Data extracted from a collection
++++++++
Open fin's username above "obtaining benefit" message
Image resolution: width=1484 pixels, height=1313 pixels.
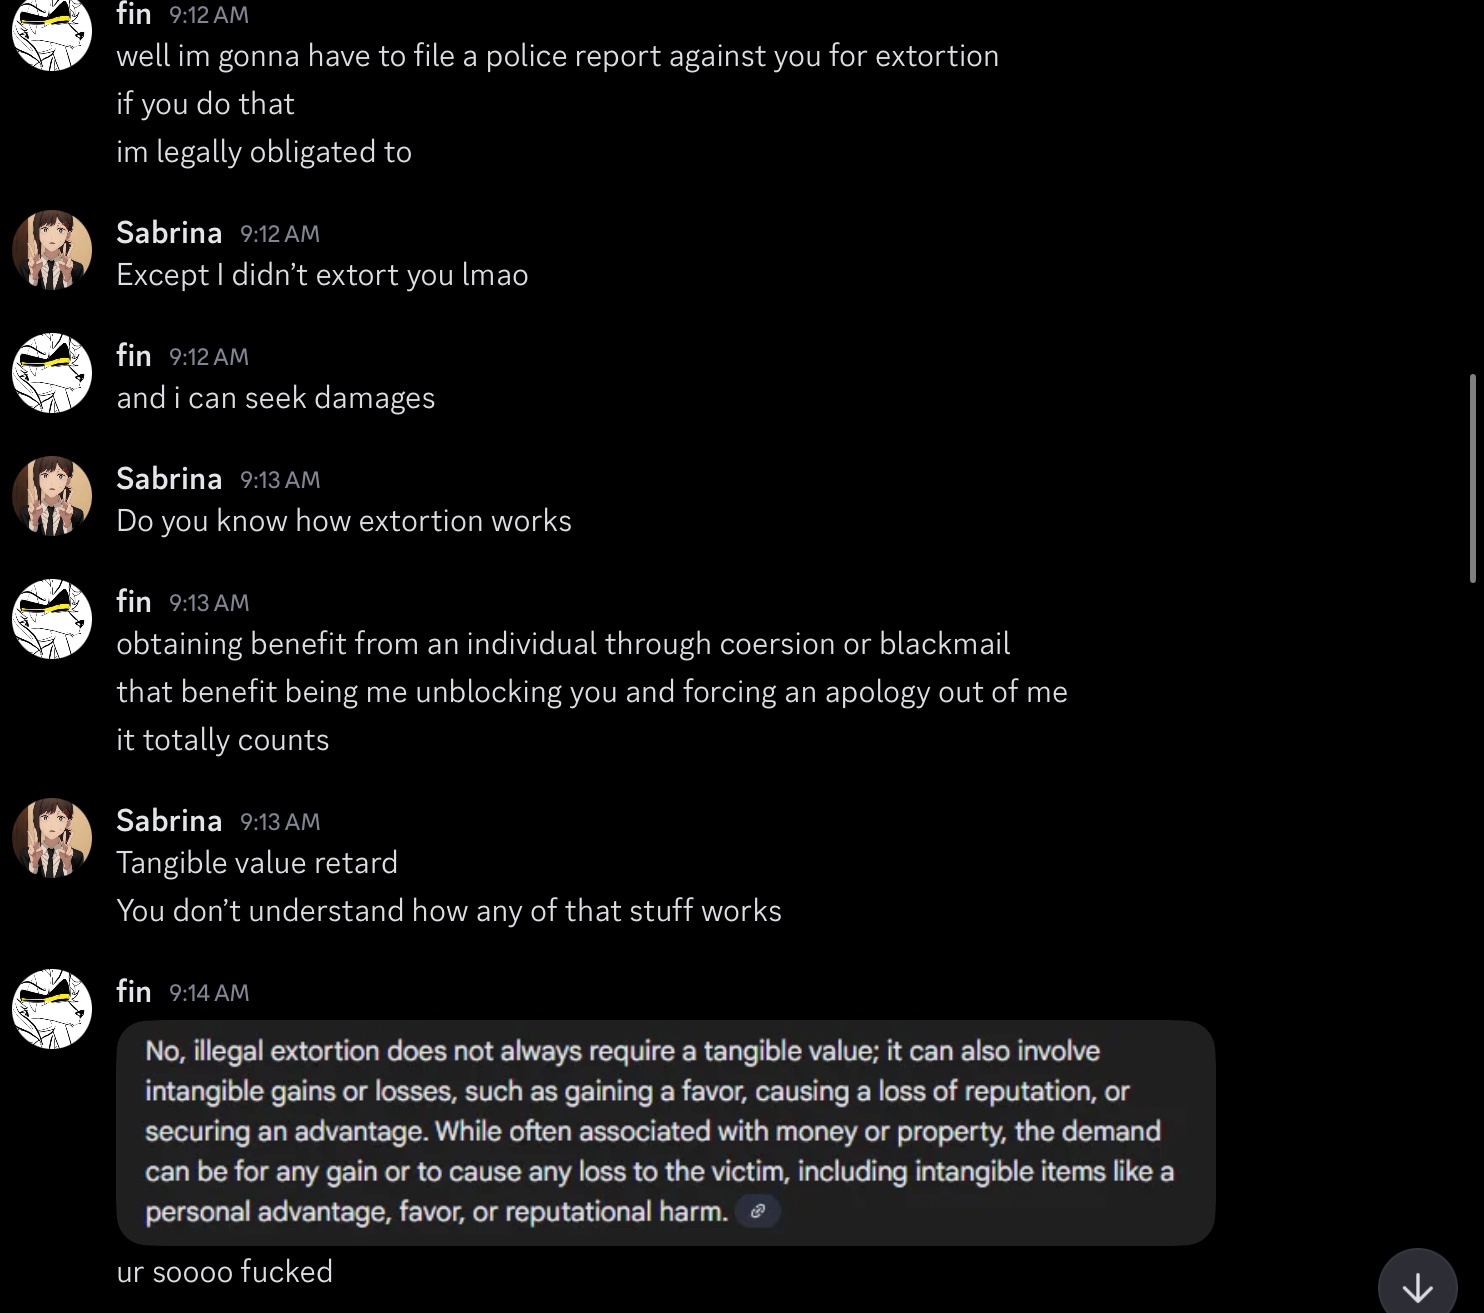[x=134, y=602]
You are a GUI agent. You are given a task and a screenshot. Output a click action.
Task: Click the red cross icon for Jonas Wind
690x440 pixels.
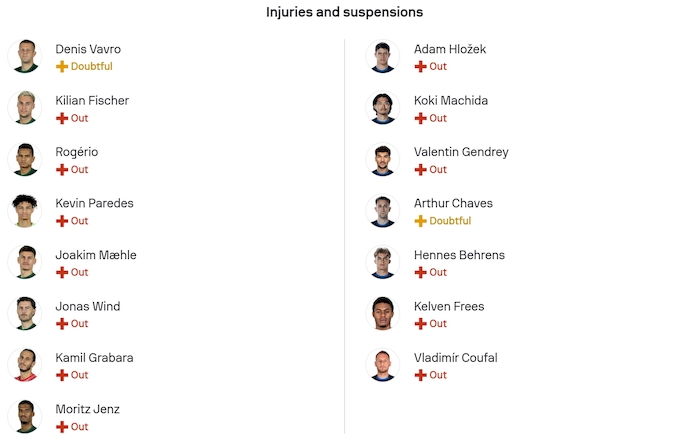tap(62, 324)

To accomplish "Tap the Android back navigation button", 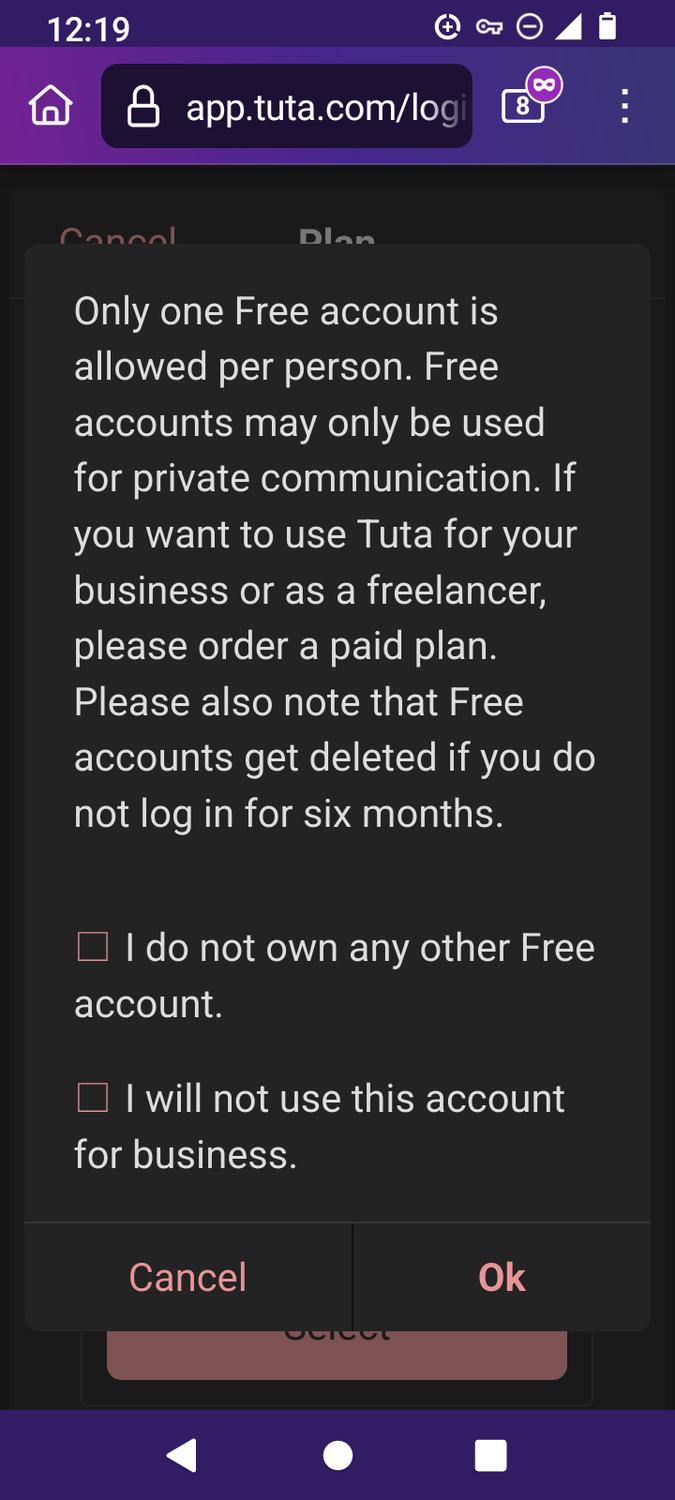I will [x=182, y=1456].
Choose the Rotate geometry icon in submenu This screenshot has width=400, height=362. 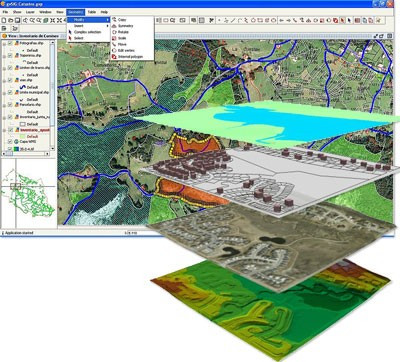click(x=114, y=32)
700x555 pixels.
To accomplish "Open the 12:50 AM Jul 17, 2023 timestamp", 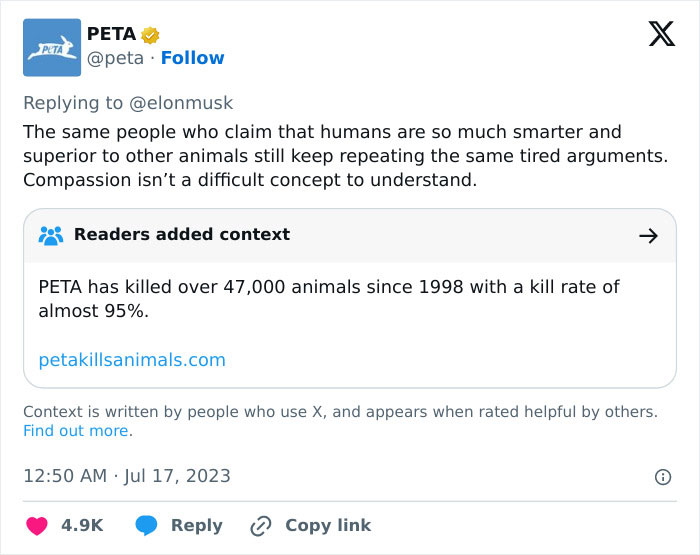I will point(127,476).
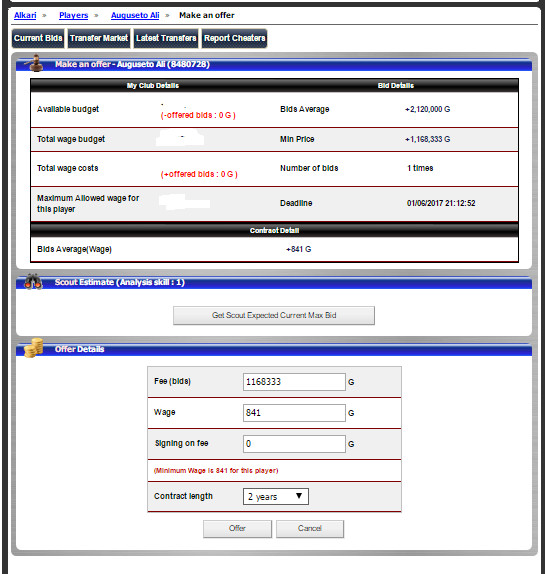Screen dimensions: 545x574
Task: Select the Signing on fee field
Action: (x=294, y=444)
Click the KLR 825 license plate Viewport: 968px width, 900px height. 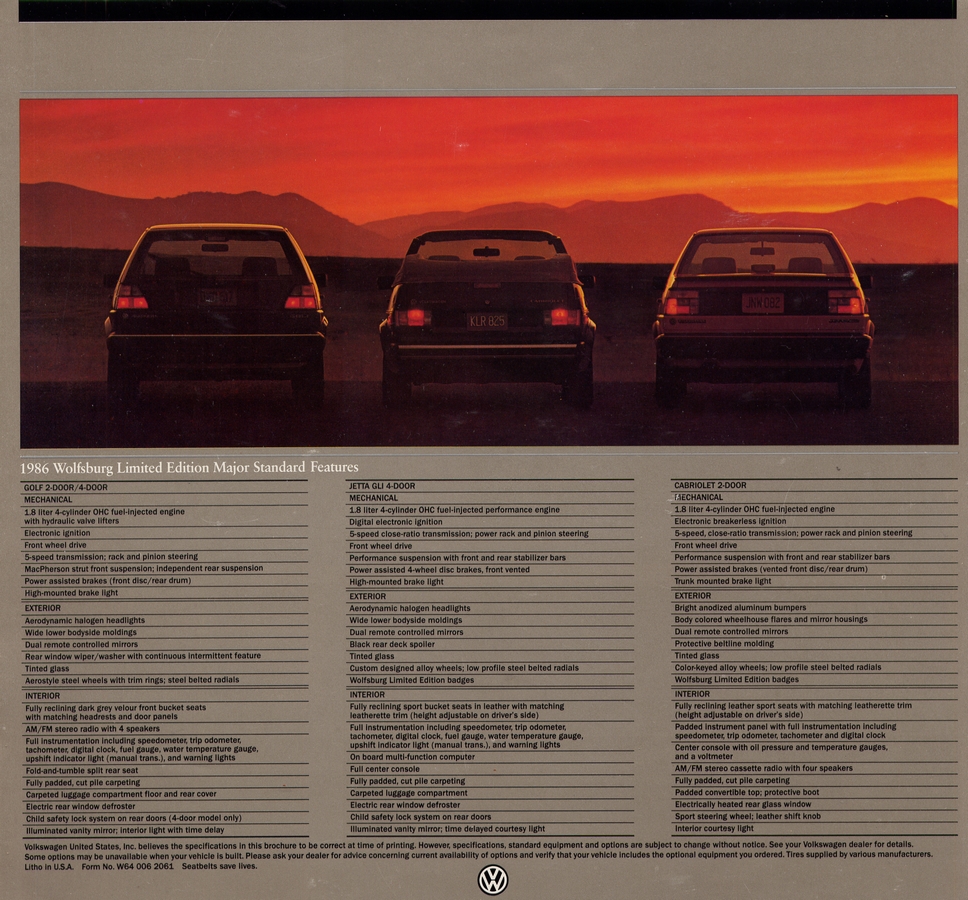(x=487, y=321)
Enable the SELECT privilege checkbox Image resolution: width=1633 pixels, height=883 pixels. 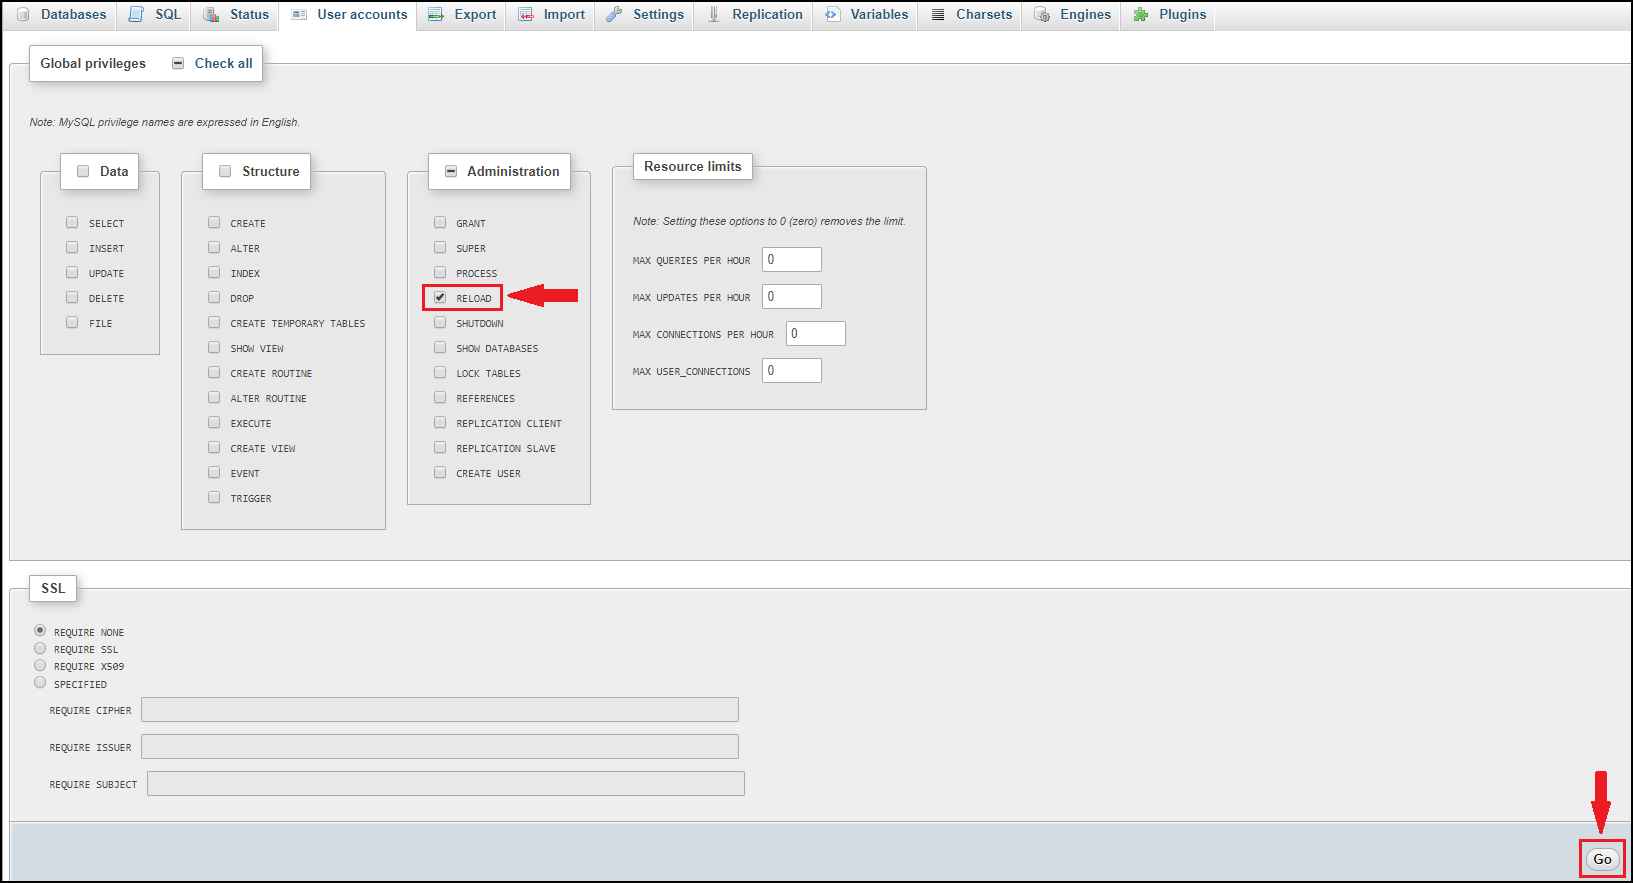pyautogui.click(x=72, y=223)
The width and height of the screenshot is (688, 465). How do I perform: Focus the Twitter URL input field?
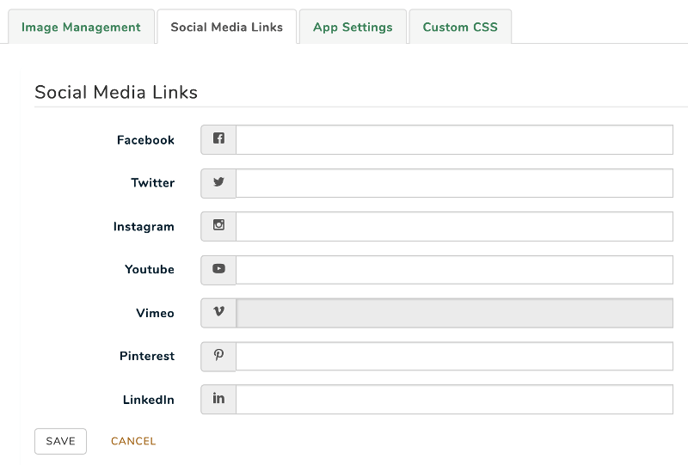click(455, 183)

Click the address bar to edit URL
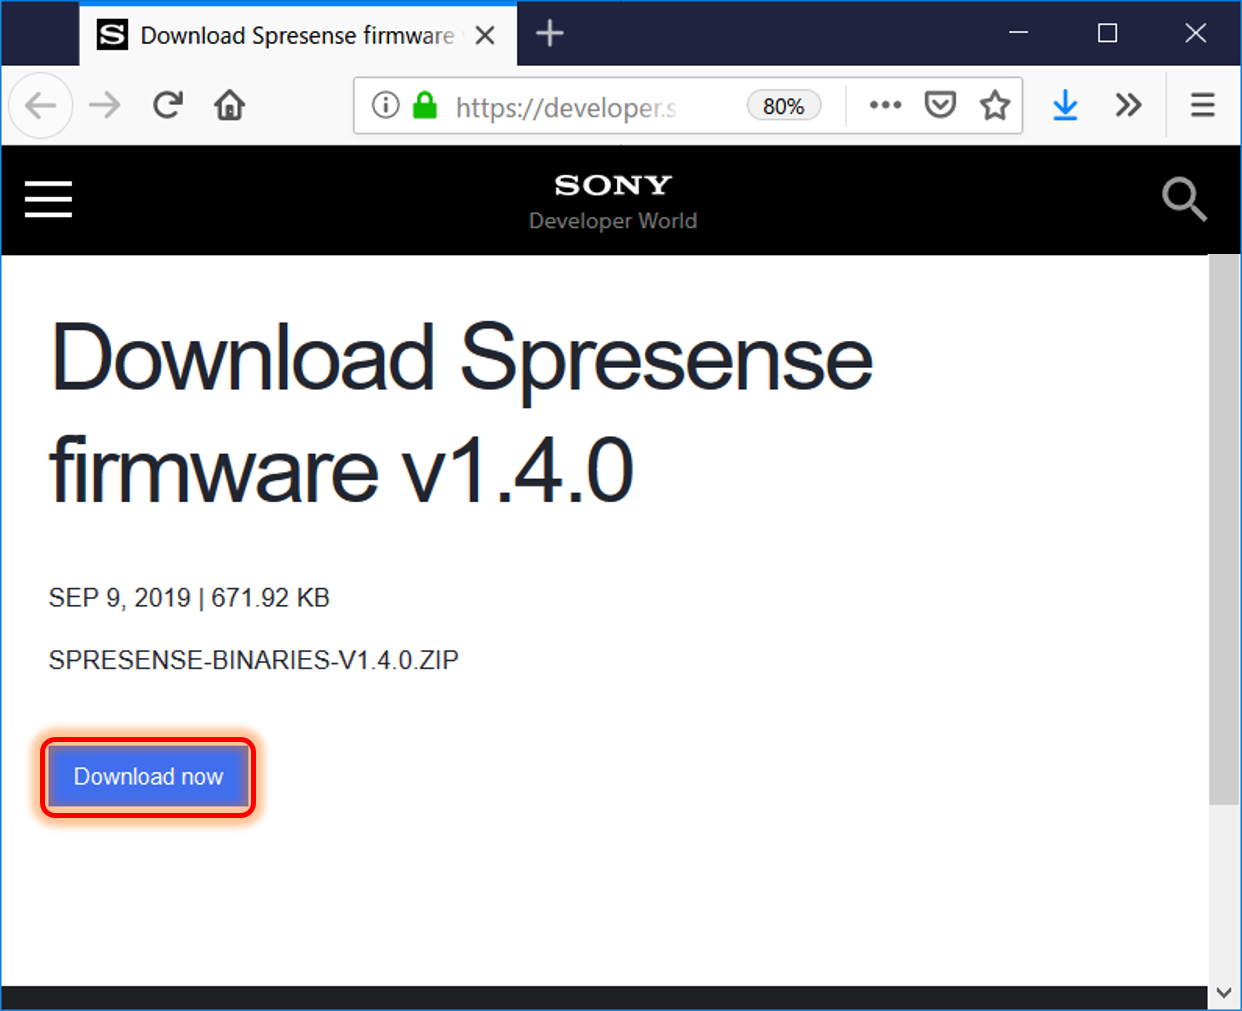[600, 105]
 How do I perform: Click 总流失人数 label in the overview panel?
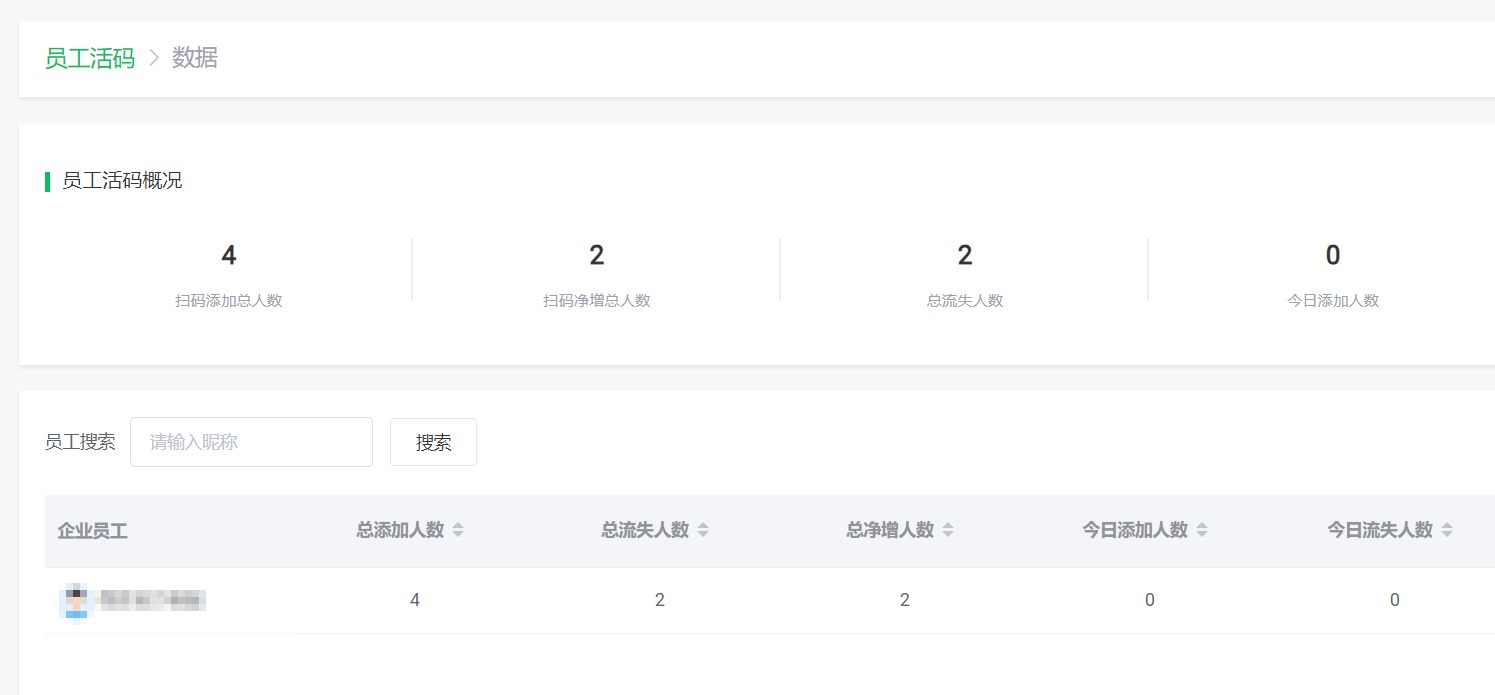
++++++++
Instructions for the task
A word-for-word repeat of the lines from the line with "The width and" to the last line of the data, both ends included and pictures left out, is all that should appear.

Exercise result
The width and height of the screenshot is (688, 465). How do I perform: Focus the Twitter URL input field?
click(455, 183)

Click the address bar to edit URL
[600, 105]
 How do I perform: Click 总流失人数 label in the overview panel?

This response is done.